Even as the price of oil tumbles, renewables are making progress all over the world. In fact, as our Last Word explains, a true “decoupling” of oil prices and renewable energy prices has taken place, particularly with regard to returns on renewable energy projects in the developing world. Today, we are seeing an equal amount of investment dollars going to projects in the developing world as we are seeing investments being made on projects in the developed world. That’s a first.

The de-centralized nature of renewable energy means that small villages and rural areas in very remote locations can leapfrog the grid, becoming energized with solar microgrid technology. Further, innovative “pay-as-you-go” type business models are proving that bringing green energy to the developing world is no longer a charitable endeavor. There is real money to be made in this work.

Finally, Bloomberg New Energy Finance shows us that globally the amount of new clean energy capacity installed in 2014 was greater than the amount of new fossil-powered energy capacity – a trend that the firm expects will continue as we move forward.

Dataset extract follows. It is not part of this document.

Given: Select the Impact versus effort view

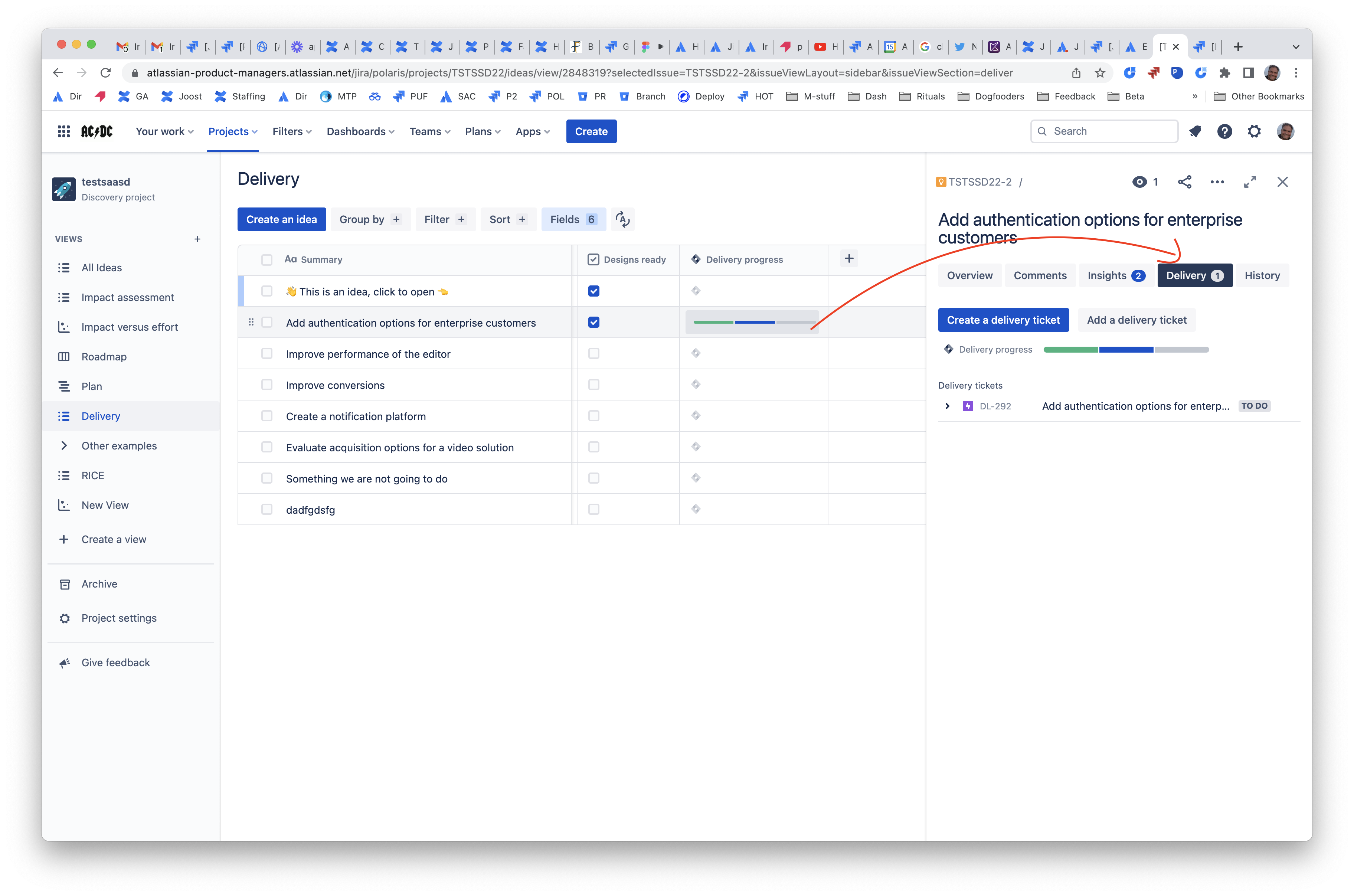Looking at the screenshot, I should tap(130, 327).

In conversations that I have with those working in the fossil industry, I get the sense that statistics like these often make them feel defensive about the work they are doing and fearful about the future of their careers. It is important for us all to keep in mind that it took more than 100 years to get to this point in our energy evolution and a full transition to clean energy will likely take an equally long time. It’s a mighty long see-saw but the tipping point may very well be here.